• **EXTRACTO SELECCIONADO**:
● ● ● ● ●

Asistimos con perplejidad a una nueva masacre, la Masacre de El Junquito. En esta oportunidad trasmitida en directo, vía redes sociales, por la propia víctima, Óscar Pérez, piloto y exfuncionario del CICPC que en 2017 salta a la palestra pública oponiéndose rotundamente al régimen, devenido en dictadura asesina.

Ejecutó dos operaciones militares de efecto mediático importante, las cuales tuvieron una característica que lo define como un rebelde con causa y ética. En ninguna hubo víctimas, ni heridas, ni bajas civiles ni militares. Su propósito era enviar mensajes a la sociedad y levantar al pueblo en legítima rebelión contra el régimen. Por eso, cuando le definen insistentemente como terrorista para justificar la masacre en la que fue asesinado, la mentira salta a la vista de cualquiera.

Sin embargo, en la sociedad venezolana venimos viviendo niveles cada vez más crecientes de incredulidad, alimentados sistemáticamente por el régimen a través de una política comunicacional que nos hace recordar la Alemania nazi. Lo que pareciera “locura” o desorganización, resultan ser estrategias muy bien definidas y con objetivos psicológicos, políticos y sociales bien estudiados. Busca esta política comunicacional crear matrices de opinión que sirvan a los objetivos de la dictadura, como crear desesperanza, incredulidad en liderazgos con algo de prestigio, desconfianza en la política, entre otros. Esta política comunicacional se expresa en los medios de comunicación no gubernamentales, sobre los cuales se ejerce permanente presión, en los gubernamentales y en las redes sociales. Éstas últimas terminan siendo el único recurso comunicacional utilizado por las diferentes oposiciones al régimen para llegar a amplios sectores de la población, con el alto nivel de incredulidad que conllevan como novedad tecnológica.

● ● ● ● ●

• **TAREAS**:
A – ¿Concuerdan con el texto sobre la Masacre de El Junquito estas afirmaciones? (i) En las operaciones de Óscar Pérez hubo bajas militares. (ii) Óscar Pérez era piloto. (iii) Las redes sociales son el único recurso comunicacional de las oposiciones al régimen para llegar a amplios sectores de la población. Responda sí o no a cada una y cite literalmente las palabras del texto que lo deciden.
B – Prosiga el texto sobre la Masacre de El Junquito a partir de su última oración.
Las líneas no tienen relación alguna con el texto sobre la Masacre de El Junquito.

• **DATOS APORTADOS**:
● ● ● ● ●

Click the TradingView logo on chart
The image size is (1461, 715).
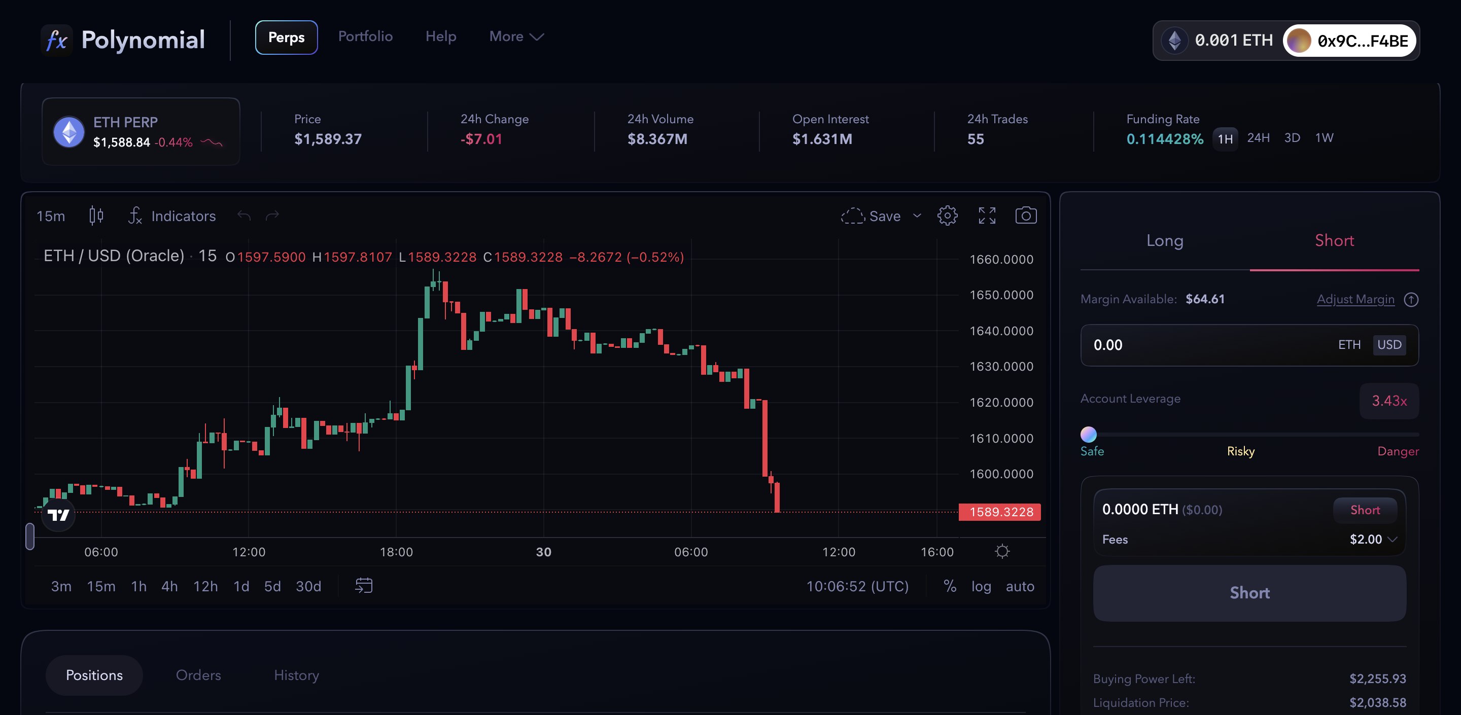(58, 515)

● ● ● ● ●

• **RESPUESTAS**:
A –
(i) No: «En ninguna hubo víctimas, ni heridas, ni bajas civiles ni militares.»
(ii) Sí: «piloto y exfuncionario del CICPC»
(iii) Sí: «Éstas últimas terminan siendo el único recurso comunicacional utilizado por las diferentes oposiciones al régimen para llegar a amplios sectores de la población»

B –
En este clima de represión, desmoralización e incredulidad, aparece la figura de Óscar Pérez, para ser reconocido por algunos como un héroe, salvador y líder que necesitaban. Otros, creyeron que se trataba de un personaje que respondía a la política de la dictadura y su misión era desviar la atención de la crisis que vive el país. Para otras personas fue quizás un soñador, un Quijote que se aventuraba a enfrentar al régimen con la esperanza de lograr el apoyo de las masas y desatar la gran rebelión que dará al traste con esta pesadilla. La dictadura madurista hizo todos los esfuerzos comunicacionales para desacreditarlo y preparar su ejecución física y simbólica lo más pronto posible. Para esta dictadura se hace urgente acabar con cualquier individualidad o grupo que luzca como alternativa verdadera pueda despertar en la población una nueva esperanza para la rebelión popular y ciudadana. De allí que el régimen ha escogido y promovido incluso a sus adversarios siempre, dejando por fuera, bien sea invisibilizándoles o eliminando físicamente, a quienes realmente se le oponen con alguna posibilidad de superarlo. El tamaño del significado de Óscar Pérez para esta dictadura, es de igual dimensión que la saña impúdica con la que lo ejecutaron y enterraron sus restos.

Ante la estafa que vivimos desde hace ya casi 20 años, es una necesidad colectiva e ineludible levantar una nueva esperanza. Vimos las actuaciones del régimen en 2014 y 2017 ante las rebeliones populares que se desarrollaron y mostraron las reservas de lucha que tenemos como sociedad. De ninguna manera quiero soslayar la sistemática represión que ha acompañado al régimen, desde su génesis. Represión diseñada y ejecutada por Chávez con guante de seda y mucha actuación mediática, para ocultarla, y para moralizarla con el cuento de la “revolución” y el “socialismo del Siglo XXI”, aderezada con un presupuesto multimillonario que le servía como contención de cualquier intento para desenmascararlo y enfrentarlo.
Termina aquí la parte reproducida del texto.